Lymphovenous anastomosis is often performed to treat lymphedema. For this, prior visualisation of the lymphatic channels is important. The more the number of lymphovenous anastomoses performed, the better are the results.
Initially, invasive techniques of the exploration of lymphatic vessels and injection of oil-based dyes were used for the assessment of the lymphatic drainage, but these are no longer used due to technical difficulties, the nonavailability of the contrast medium, and associated risks like pulmonary embolism. Lymphoscintigraphy is another technique that detects peripheral lymphatics and can yield quantitative flow information but has limited use in the evaluation of mild lymphedema. It suffers from poor spatial and temporal resolution.

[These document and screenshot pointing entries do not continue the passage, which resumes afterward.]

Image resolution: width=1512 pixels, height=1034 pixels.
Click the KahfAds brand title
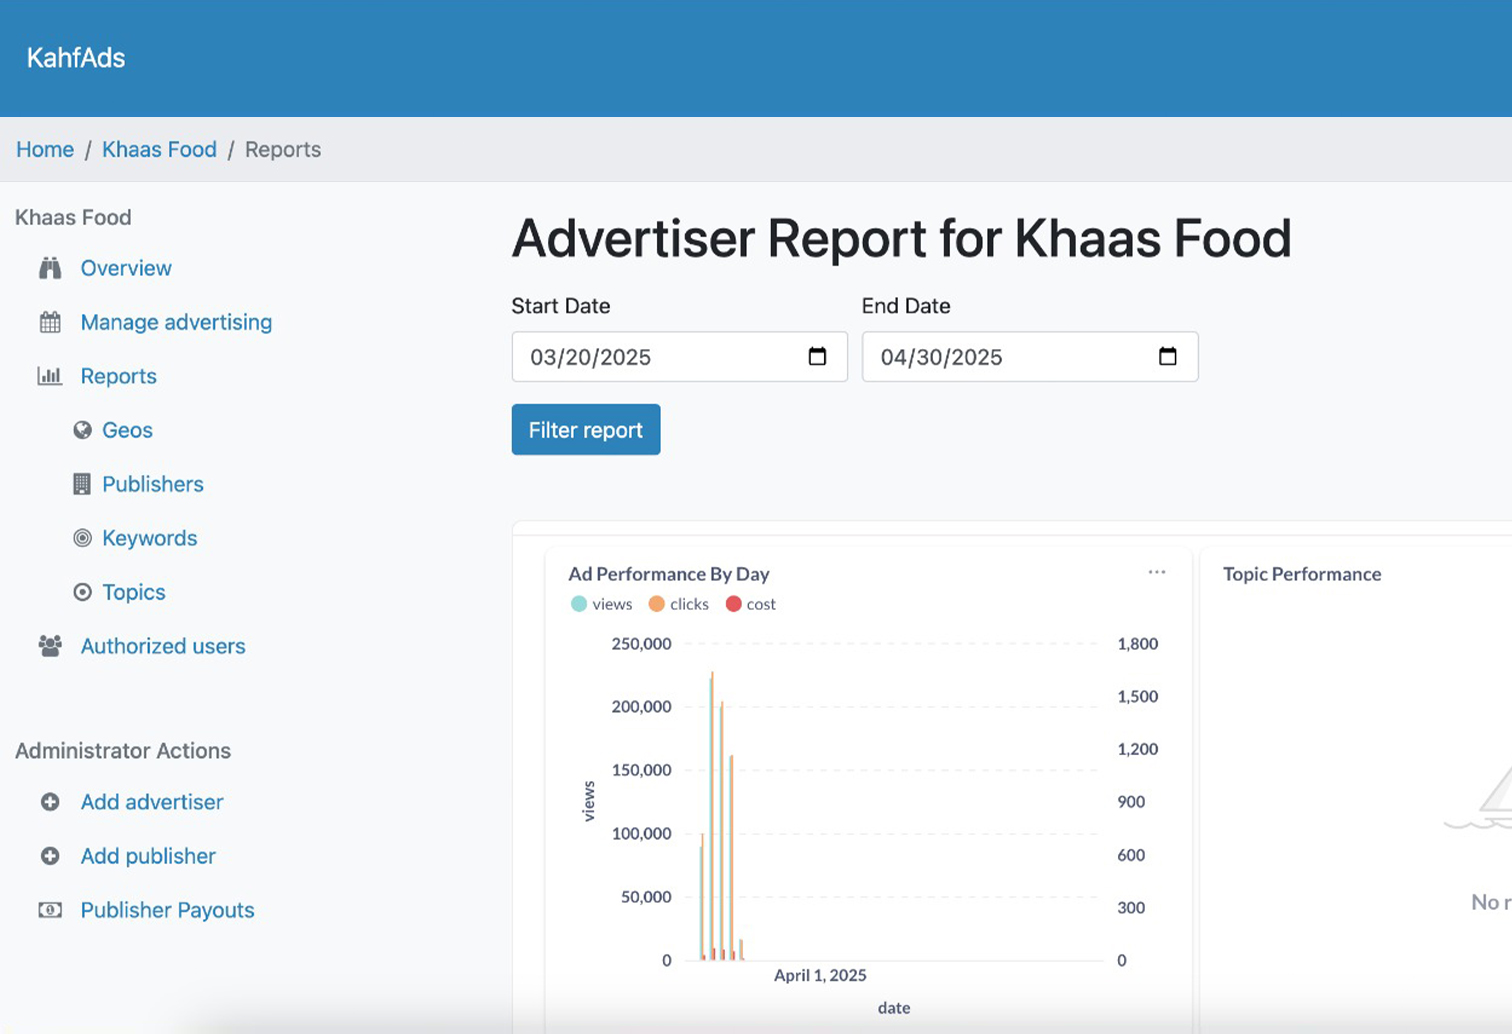(x=76, y=58)
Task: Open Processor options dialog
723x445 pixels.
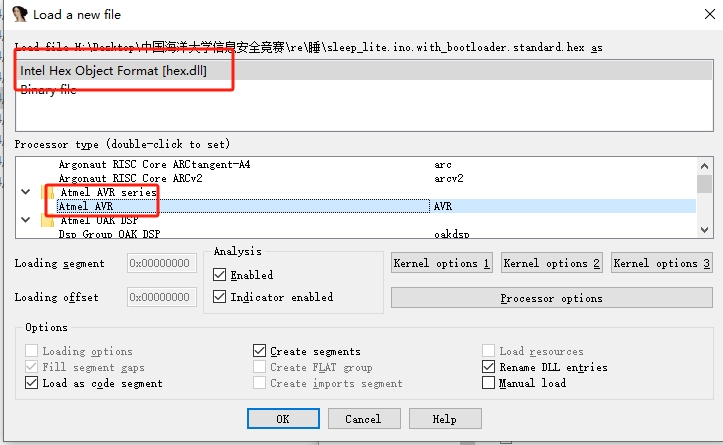Action: coord(551,298)
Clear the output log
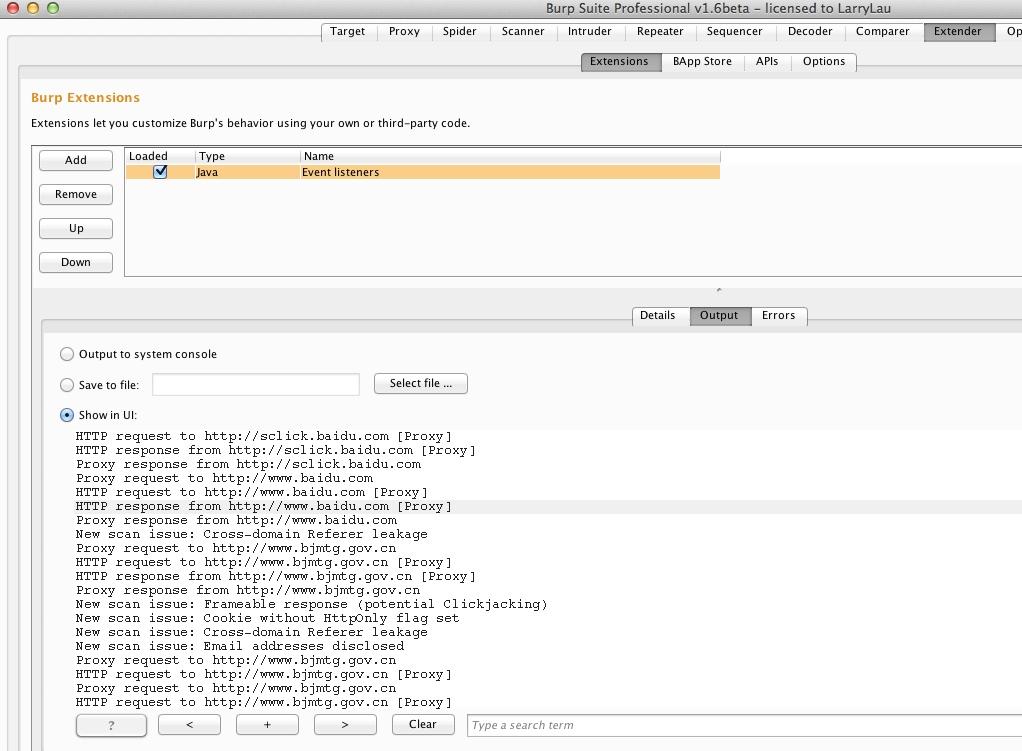The image size is (1022, 751). click(422, 724)
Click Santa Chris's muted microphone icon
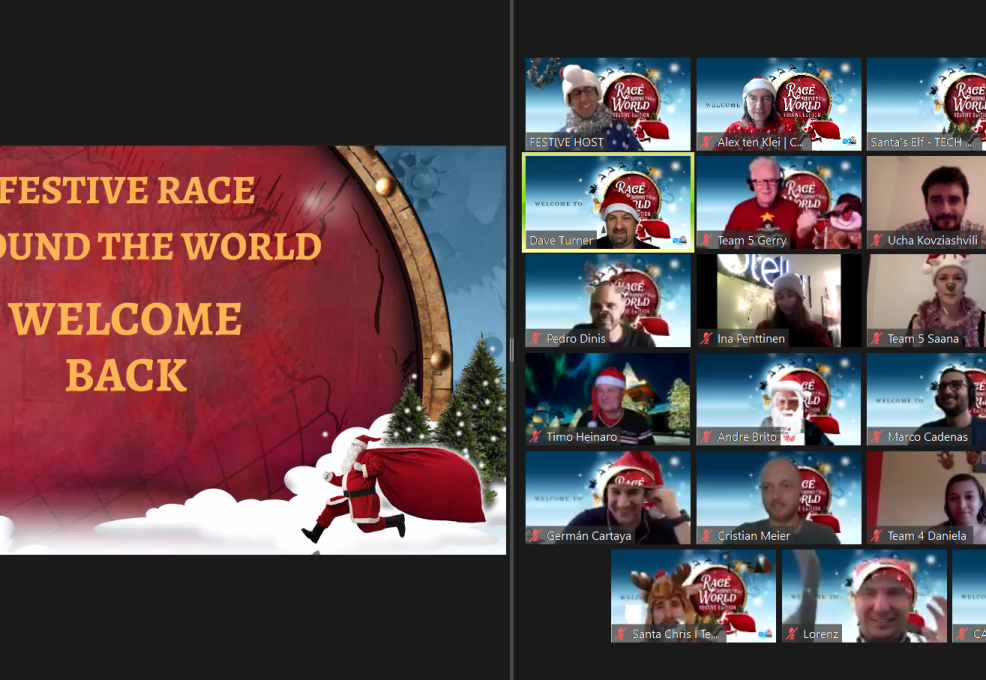 (621, 634)
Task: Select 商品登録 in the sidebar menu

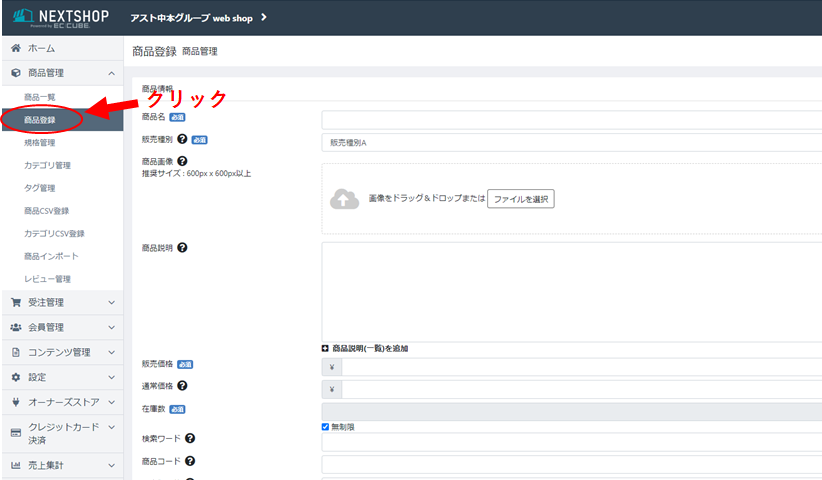Action: point(40,120)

With the development of new MRI sequences, it is now feasible to demonstrate lymphatic channels with MRL and thus help the surgeons plan adequate surgery. This can be achieved with or without the use of contrast. Laor et al. have demonstrated lymphatic channels noninvasively in children and infants with lymphatic pathologies, but in a few cases they were unable to suppress signals from veins. Excellent visualization of dilated lymphatic channels is possible with intracutaneous injection of gadodiamide or gadolinium-DTPA, without much venous contamination.
We have modified the technique by using a subcutaneous injection of 1 ml of meglumine gadopentetate in each interdigital web space as well as between the first and second metatarsals after first injecting the sites with 0.5 ml of 2% lignocaine. We were able to clearly demonstrate the lymphatic channels and also faintly visualize the venous system.